| Excerpt to read |
Anti-polio campaign begins in Peshawar, security on high alert

Published February 2, 2014
The polio drive aims to inoculate 800,000 children, aged below five years, in Peshawar and its adjoining areas. — File Photo
The polio drive aims to inoculate 800,000 children, aged below five years, in Peshawar and its adjoining areas. — File Photo

PESHAWAR: Mobile phone services were suspended in Peshawar and a ban on pillion-riding was imposed by the provincial government of Khyber Pakhtunkhwa as part of security arrangements for the anti-polio vaccination campaign which commenced on Sunday, DawnNews reported.

The ban on pillion riding would be effective from 8 am today till 5 pm and violateors would be prosecuted under section 188.

The polio drive aims to inoculate 800,000 children, aged below five years, in Peshawar and its adjoining areas.

Provincial Health Minister Shaukat Yousufzai said that during the campaign the children would also be provided with awareness on dengue virus and its prevention.

Earlier, teachers in KP had refused to take part in a polio-vaccination campaign citing low wages and security concerns as the reasons.

Later on Jan 25, they agreed to begin the campaign scheduled for Jan 26 following successful negotiations with the government. But the immunisation campaign was called off on the last minute on Jan 26 owing to 'security concerns'.

The World Health Organisation (WHO) on Jan 17 had declared Pakistan's troubled northwestern city of Peshawar as the world’s “largest reservoir” of endemic polio and called for urgent action to boost vaccination.

| Provided information |
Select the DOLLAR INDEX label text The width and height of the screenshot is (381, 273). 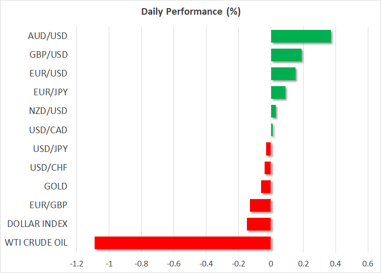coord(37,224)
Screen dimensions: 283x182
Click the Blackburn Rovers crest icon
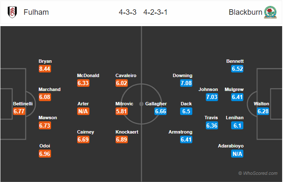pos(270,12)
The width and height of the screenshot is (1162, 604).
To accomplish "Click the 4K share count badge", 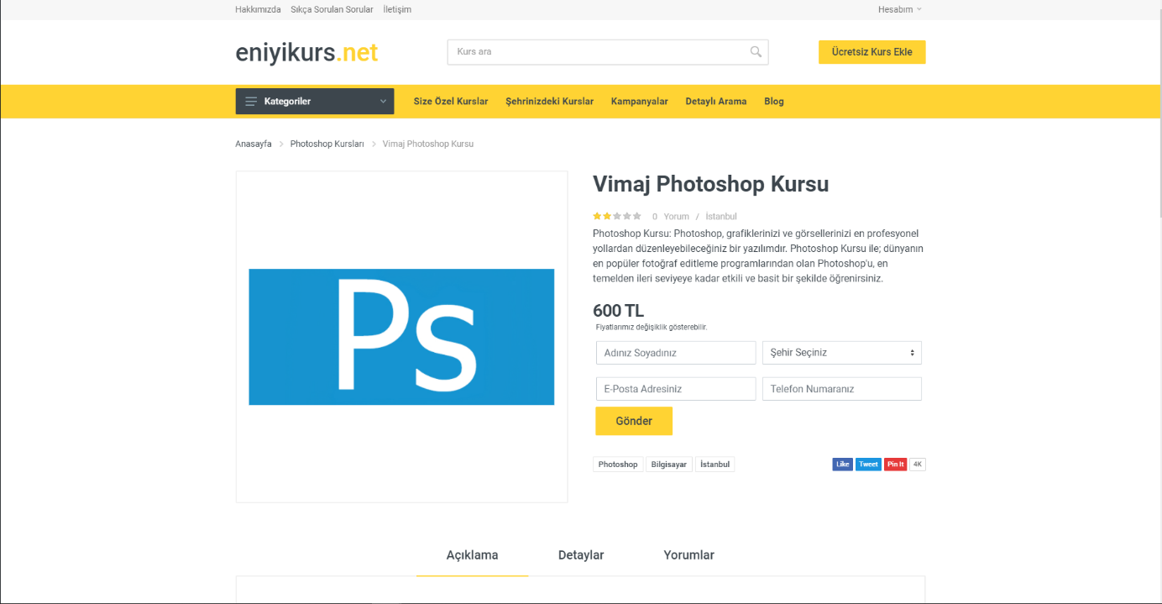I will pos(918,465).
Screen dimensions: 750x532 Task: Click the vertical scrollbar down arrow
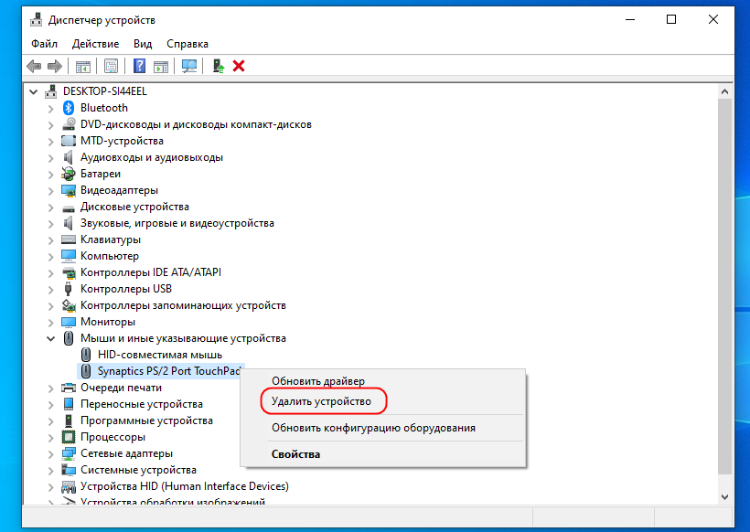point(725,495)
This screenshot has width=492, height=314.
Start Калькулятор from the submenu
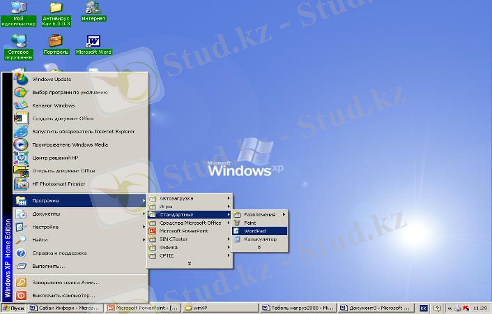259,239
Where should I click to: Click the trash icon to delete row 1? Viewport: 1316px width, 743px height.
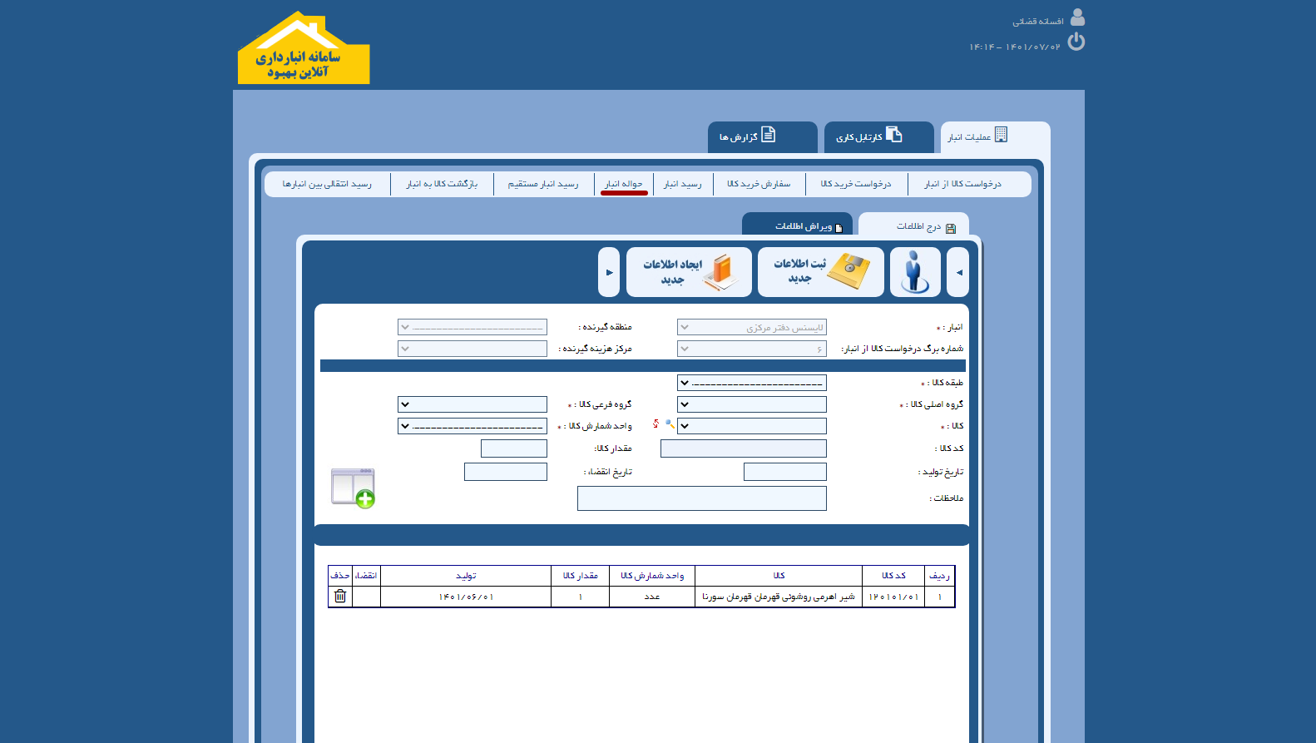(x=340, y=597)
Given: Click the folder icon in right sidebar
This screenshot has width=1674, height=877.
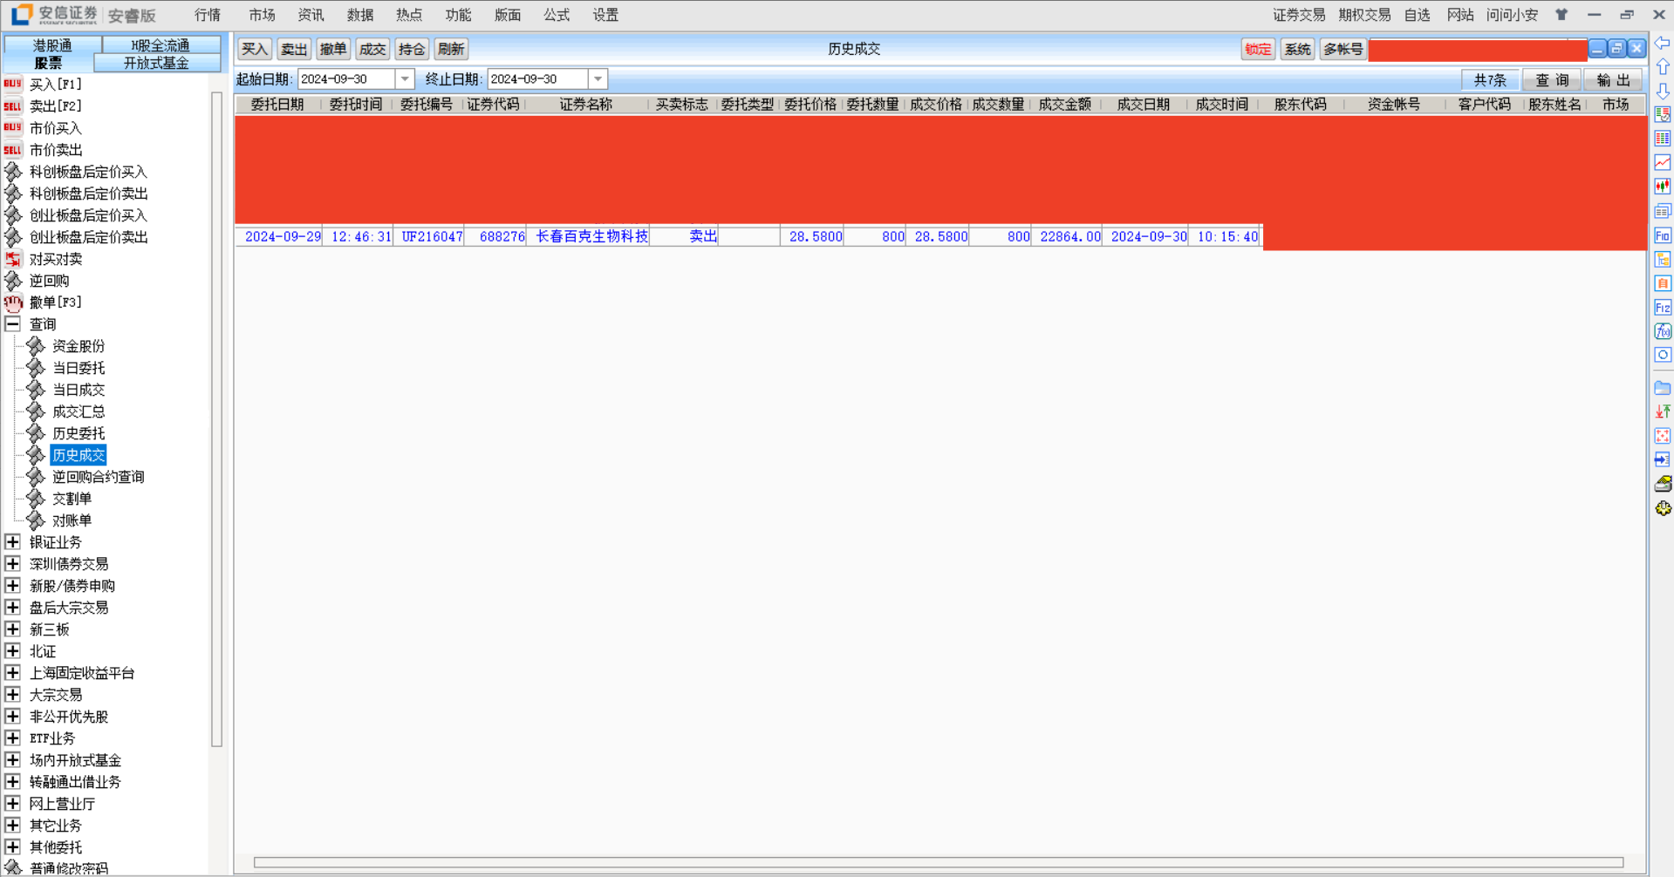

| What to do |
A) From the Peshawar polio campaign article, extract the passage that opens with the words containing "Later on Jan" and closes with "to boost vaccination.".
B) List every distinct calendar date, given as a month and day, that appears in the Peshawar polio campaign article.
C) Continue the article on the Peshawar polio campaign from the point where it stops.
The records are separate material and have no connection to the article on the Peshawar polio campaign.

| Task-by-task answers |
A)
Later on Jan 25, they agreed to begin the campaign scheduled for Jan 26 following successful negotiations with the government. But the immunisation campaign was called off on the last minute on Jan 26 owing to 'security concerns'.

The World Health Organisation (WHO) on Jan 17 had declared Pakistan's troubled northwestern city of Peshawar as the world’s “largest reservoir” of endemic polio and called for urgent action to boost vaccination.

B)
February 2, 2014
Jan 25
Jan 26
Jan 17

C)
Almost every polio case in 2013 in Pakistan – one of only three countries where the crippling disease remains endemic – could be linked genetically to strains of the virus circulating in Peshawar, said the WHO report.

According to the WHO, 80,000 children in Pakistan have not been immunised against polio.

About 22,000 of these children hail from Khyber Pakhtunkhwa.

Efforts to eradicate it have been seriously hampered by the deadly targeting of vaccination teams in recent years.

Militant groups see vaccination campaigns as a cover for espionage, and there are also long running rumours about polio drops causing infertility.

Police van attacked

A police mobile van was on routine patrol when it came under gunfire in Peshawar's Mosazai area on Sunday, according to police sources.

The policemen resorted to retaliatory firing killing one of the attackers and wounding another, the sources further said.

The wounded suspect was taken into custody by the law-enforces.

Moreover, security forces cordoned the area and began a search operation, as a probe into the incident went underway.